The effect on my approach to data analysis has been spectacular. I can now do checks that three decades ago seemed a luxury. Clever fudges that were formerly needed to handle data structure properly are now mostly unnecessary. I have access to graphical abilities that, relative to what was available even ten years ago, seem out of this world. It is a crying shame that so many analysts seem stuck with Excel’s limited and inadequate graphical tools.
QUESTION: Your books, tutorials, and training materials are held in the highest regard in the R open source community. Can you comment on the impact of R and the open source model on the statistical world over the last ten years and going forward? Will R be adapted to handle the speed and size demands of business data mining applications?
ANSWER: Thank you for the compliment. The R system is in some ways a better example than Linux of the success of open source. The overwhelming majority of the world’s leading statistical computing professionals are now involved, one way or another, with it. In its scope, power and overwhelming acceptance among statistical professionals, it has no serious competitors. It is the development environment of choice for new methodology.
It is finding its way into many different application areas – including, in particular, financial mathematics. It is fostering dialog between specialists from different areas of statistical application. The R community and R itself are proving marvelous vehicles for cross-fertilization of methods and ideas between different areas of specialization.
Speed, size and other capabilities are continually improved, thanks to the efforts of the R Core Group and others who chip in.

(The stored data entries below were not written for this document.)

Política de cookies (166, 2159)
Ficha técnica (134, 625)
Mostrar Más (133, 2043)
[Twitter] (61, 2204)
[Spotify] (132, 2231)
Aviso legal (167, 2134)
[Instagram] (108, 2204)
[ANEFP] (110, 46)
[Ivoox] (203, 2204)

Improvements since around 2000, when R became a serious tool for professional use, have been spectacular. With 2GB of memory, a regression with 500,000 cases and 100 variables should be possible. Note that data structure is, typically, an even more important issue for large data sets than for small data sets. Additionally, it may actually be most useful to do repeated smaller analyses with subsets of the total data. This is too large a subject to pursue further here.
QUESTION: Your Data Analysis and Graphics Using R book is excellent reading for those seeking to learn how to correctly apply statistical modeling techniques to business problems. Many statisticians scold the academic and business worlds for worst practices in statistics and knowledge discovery. Do you think the prevalence of bad statistical analysis is growing? If so, is it related to the ease of using (and abusing) predictive modeling/data mining software? What can/should be done?
ANSWER: Any community that is serious about standards will be monitoring the quality of the analysis and reporting of statistical results. Such monitoring is unusual. The R system removes any excuse there might have been for bad analyses. The demands for data analysis are, however, increasing much faster than the availability of well trained data analysts. The answer lies in training more and better statisticians, in extending crucial parts of that training to application area specialists, and in regular review of published statistical analyses.
- John Maindonald and John Braun. Data Analysis and Graphics Using R – An Example-Based Approach. Cambridge University Press. Second Edition. 2007.
- Peter Dalgaard, Introductory Statistics with R. Springer-Verlag. 2002.
- W.N. Venables and B.D. Ripley. Modern Applied Statistics with S. Springer. Fourth Edition. 2002.
- Ian Ayres. Super Crunchers – Why Thinking-By-Numbers is the New Way to Be Smart. Bantam Books. 2007.